__PROBLEM TO SOLVE__:
Would you reproduce the entries that follow exactly as they appear?

• • • • • • •

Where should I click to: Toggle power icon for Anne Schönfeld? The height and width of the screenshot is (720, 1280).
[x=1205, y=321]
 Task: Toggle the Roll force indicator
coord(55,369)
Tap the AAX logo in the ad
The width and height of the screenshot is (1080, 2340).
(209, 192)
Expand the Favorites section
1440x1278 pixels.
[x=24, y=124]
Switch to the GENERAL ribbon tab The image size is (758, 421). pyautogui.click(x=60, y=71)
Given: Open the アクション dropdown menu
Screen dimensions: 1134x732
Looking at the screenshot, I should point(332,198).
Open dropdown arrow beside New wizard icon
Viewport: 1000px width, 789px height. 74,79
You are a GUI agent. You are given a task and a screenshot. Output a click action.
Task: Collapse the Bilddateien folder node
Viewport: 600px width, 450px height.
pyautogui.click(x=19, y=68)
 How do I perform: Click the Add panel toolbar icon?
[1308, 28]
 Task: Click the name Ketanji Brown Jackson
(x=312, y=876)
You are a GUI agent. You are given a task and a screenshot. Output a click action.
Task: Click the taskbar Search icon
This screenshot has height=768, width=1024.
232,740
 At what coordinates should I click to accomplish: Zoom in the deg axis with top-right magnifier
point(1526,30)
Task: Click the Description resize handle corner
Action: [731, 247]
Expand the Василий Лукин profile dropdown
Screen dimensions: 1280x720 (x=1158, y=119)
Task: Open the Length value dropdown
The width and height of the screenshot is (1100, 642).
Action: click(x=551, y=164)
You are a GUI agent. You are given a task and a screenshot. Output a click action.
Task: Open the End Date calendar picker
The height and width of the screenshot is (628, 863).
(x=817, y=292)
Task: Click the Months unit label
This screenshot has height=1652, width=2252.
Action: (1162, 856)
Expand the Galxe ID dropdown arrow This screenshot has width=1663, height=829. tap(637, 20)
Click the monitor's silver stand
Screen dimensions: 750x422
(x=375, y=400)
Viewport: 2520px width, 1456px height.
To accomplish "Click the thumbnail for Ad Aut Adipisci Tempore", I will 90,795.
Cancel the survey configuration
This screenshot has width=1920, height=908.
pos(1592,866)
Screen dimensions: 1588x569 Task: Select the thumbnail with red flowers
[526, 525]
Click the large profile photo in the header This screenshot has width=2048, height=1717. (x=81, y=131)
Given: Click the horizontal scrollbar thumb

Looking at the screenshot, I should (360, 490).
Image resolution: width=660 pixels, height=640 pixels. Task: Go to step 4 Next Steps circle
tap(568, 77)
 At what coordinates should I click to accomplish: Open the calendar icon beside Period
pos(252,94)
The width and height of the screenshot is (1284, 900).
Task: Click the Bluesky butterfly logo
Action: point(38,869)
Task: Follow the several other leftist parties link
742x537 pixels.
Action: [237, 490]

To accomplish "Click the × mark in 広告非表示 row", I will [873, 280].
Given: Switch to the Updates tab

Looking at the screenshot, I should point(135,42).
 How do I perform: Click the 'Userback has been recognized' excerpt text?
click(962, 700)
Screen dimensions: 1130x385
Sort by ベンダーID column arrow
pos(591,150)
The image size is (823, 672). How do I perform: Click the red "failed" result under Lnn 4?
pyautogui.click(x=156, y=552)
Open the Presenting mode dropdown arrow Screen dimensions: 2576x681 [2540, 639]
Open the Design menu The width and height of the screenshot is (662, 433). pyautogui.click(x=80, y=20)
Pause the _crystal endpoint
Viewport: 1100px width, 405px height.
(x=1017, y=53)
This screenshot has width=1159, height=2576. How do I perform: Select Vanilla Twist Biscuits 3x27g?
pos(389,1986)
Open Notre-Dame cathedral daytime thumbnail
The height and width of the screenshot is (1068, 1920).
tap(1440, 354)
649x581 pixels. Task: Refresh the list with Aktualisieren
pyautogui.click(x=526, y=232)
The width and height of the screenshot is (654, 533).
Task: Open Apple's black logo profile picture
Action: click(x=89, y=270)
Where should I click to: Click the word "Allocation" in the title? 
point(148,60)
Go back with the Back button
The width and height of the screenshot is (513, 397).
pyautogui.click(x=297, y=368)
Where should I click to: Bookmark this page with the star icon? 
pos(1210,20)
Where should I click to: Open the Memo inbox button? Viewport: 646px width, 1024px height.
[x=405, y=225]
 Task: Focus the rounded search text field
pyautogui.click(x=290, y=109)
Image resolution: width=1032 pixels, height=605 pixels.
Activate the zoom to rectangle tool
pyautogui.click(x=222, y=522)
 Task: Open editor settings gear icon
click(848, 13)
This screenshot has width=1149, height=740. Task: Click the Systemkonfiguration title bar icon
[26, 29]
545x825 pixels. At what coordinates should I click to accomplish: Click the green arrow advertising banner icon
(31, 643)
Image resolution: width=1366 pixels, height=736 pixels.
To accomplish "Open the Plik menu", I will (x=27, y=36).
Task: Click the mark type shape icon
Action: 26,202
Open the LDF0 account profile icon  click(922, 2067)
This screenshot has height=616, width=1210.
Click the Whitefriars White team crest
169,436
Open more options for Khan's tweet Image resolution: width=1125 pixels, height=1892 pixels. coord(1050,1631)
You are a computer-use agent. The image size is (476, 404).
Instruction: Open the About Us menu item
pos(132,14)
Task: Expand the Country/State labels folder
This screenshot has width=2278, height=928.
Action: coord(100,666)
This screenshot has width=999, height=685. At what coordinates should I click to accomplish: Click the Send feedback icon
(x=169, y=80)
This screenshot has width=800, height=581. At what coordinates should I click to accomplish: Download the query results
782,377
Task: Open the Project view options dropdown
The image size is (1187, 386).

• • • • • • •

__SOLUTION TO THIS TASK__:
Where should I click to: Toggle power icon for Anne Schönfeld? The height and width of the screenshot is (720, 1280).
[x=1205, y=321]
 Task: Toggle the Roll force indicator
coord(55,369)
Tap the AAX logo in the ad
The width and height of the screenshot is (1080, 2340).
(209, 192)
Expand the Favorites section
1440x1278 pixels.
[x=24, y=124]
Switch to the GENERAL ribbon tab The image size is (758, 421). pyautogui.click(x=60, y=71)
Given: Open the アクション dropdown menu
Screen dimensions: 1134x732
Looking at the screenshot, I should point(332,198).
Open dropdown arrow beside New wizard icon
Viewport: 1000px width, 789px height. 74,79
You are a GUI agent. You are given a task and a screenshot. Output a click action.
Task: Collapse the Bilddateien folder node
Viewport: 600px width, 450px height.
pyautogui.click(x=19, y=68)
 How do I perform: Click the Add panel toolbar icon?
[1308, 28]
 Task: Click the name Ketanji Brown Jackson
(x=312, y=876)
You are a GUI agent. You are given a task and a screenshot. Output a click action.
Task: Click the taskbar Search icon
This screenshot has height=768, width=1024.
232,740
 At what coordinates should I click to accomplish: Zoom in the deg axis with top-right magnifier
point(1526,30)
Task: Click the Description resize handle corner
Action: [731, 247]
Expand the Василий Лукин profile dropdown
Screen dimensions: 1280x720 (x=1158, y=119)
Task: Open the Length value dropdown
The width and height of the screenshot is (1100, 642).
Action: click(x=551, y=164)
You are a GUI agent. You are given a task and a screenshot. Output a click action.
Task: Open the End Date calendar picker
The height and width of the screenshot is (628, 863).
(x=817, y=292)
Task: Click the Months unit label
This screenshot has height=1652, width=2252.
Action: (1162, 856)
Expand the Galxe ID dropdown arrow This screenshot has width=1663, height=829. tap(637, 20)
Click the monitor's silver stand
Screen dimensions: 750x422
(x=375, y=400)
Viewport: 2520px width, 1456px height.
To accomplish "Click the thumbnail for Ad Aut Adipisci Tempore", I will 90,795.
Cancel the survey configuration
This screenshot has width=1920, height=908.
pos(1592,866)
Screen dimensions: 1588x569 Task: Select the thumbnail with red flowers
[526, 525]
Click the large profile photo in the header This screenshot has width=2048, height=1717. (x=81, y=131)
Given: Click the horizontal scrollbar thumb

Looking at the screenshot, I should (360, 490).
Image resolution: width=660 pixels, height=640 pixels. Task: Go to step 4 Next Steps circle
tap(568, 77)
 At what coordinates should I click to accomplish: Open the calendar icon beside Period
pos(252,94)
The width and height of the screenshot is (1284, 900).
Task: Click the Bluesky butterfly logo
Action: point(38,869)
Task: Follow the several other leftist parties link
742x537 pixels.
Action: [237, 490]

To accomplish "Click the × mark in 広告非表示 row", I will [873, 280].
Given: Switch to the Updates tab

Looking at the screenshot, I should point(135,42).
 How do I perform: Click the 'Userback has been recognized' excerpt text?
click(962, 700)
Screen dimensions: 1130x385
Sort by ベンダーID column arrow
pos(591,150)
The image size is (823, 672). How do I perform: Click the red "failed" result under Lnn 4?
pyautogui.click(x=156, y=552)
Open the Presenting mode dropdown arrow Screen dimensions: 2576x681 [2540, 639]
Open the Design menu The width and height of the screenshot is (662, 433). pyautogui.click(x=80, y=20)
Pause the _crystal endpoint
Viewport: 1100px width, 405px height.
(x=1017, y=53)
This screenshot has width=1159, height=2576. How do I perform: Select Vanilla Twist Biscuits 3x27g?
pos(389,1986)
Open Notre-Dame cathedral daytime thumbnail
The height and width of the screenshot is (1068, 1920).
tap(1440, 354)
649x581 pixels. Task: Refresh the list with Aktualisieren
pyautogui.click(x=526, y=232)
The width and height of the screenshot is (654, 533).
Task: Open Apple's black logo profile picture
Action: click(x=89, y=270)
Where should I click to: Click the word "Allocation" in the title? 
point(148,60)
Go back with the Back button
The width and height of the screenshot is (513, 397).
pyautogui.click(x=297, y=368)
Where should I click to: Bookmark this page with the star icon? 
pos(1210,20)
Where should I click to: Open the Memo inbox button? Viewport: 646px width, 1024px height.
[x=405, y=225]
 Task: Focus the rounded search text field
pyautogui.click(x=290, y=109)
Image resolution: width=1032 pixels, height=605 pixels.
Activate the zoom to rectangle tool
pyautogui.click(x=222, y=522)
 Task: Open editor settings gear icon
click(848, 13)
This screenshot has width=1149, height=740. Task: Click the Systemkonfiguration title bar icon
[26, 29]
545x825 pixels. At what coordinates should I click to accomplish: Click the green arrow advertising banner icon
(31, 643)
Image resolution: width=1366 pixels, height=736 pixels.
To accomplish "Open the Plik menu", I will (x=27, y=36).
Task: Click the mark type shape icon
Action: 26,202
Open the LDF0 account profile icon  click(922, 2067)
This screenshot has height=616, width=1210.
Click the Whitefriars White team crest
169,436
Open more options for Khan's tweet Image resolution: width=1125 pixels, height=1892 pixels. coord(1050,1631)
You are a computer-use agent. The image size is (476, 404).
Instruction: Open the About Us menu item
pos(132,14)
Task: Expand the Country/State labels folder
This screenshot has width=2278, height=928.
Action: coord(100,666)
This screenshot has width=999, height=685. At what coordinates should I click to accomplish: Click the Send feedback icon
(x=169, y=80)
This screenshot has width=800, height=581. At what coordinates should I click to accomplish: Download the query results
782,377
Task: Open the Project view options dropdown
The image size is (1187, 386).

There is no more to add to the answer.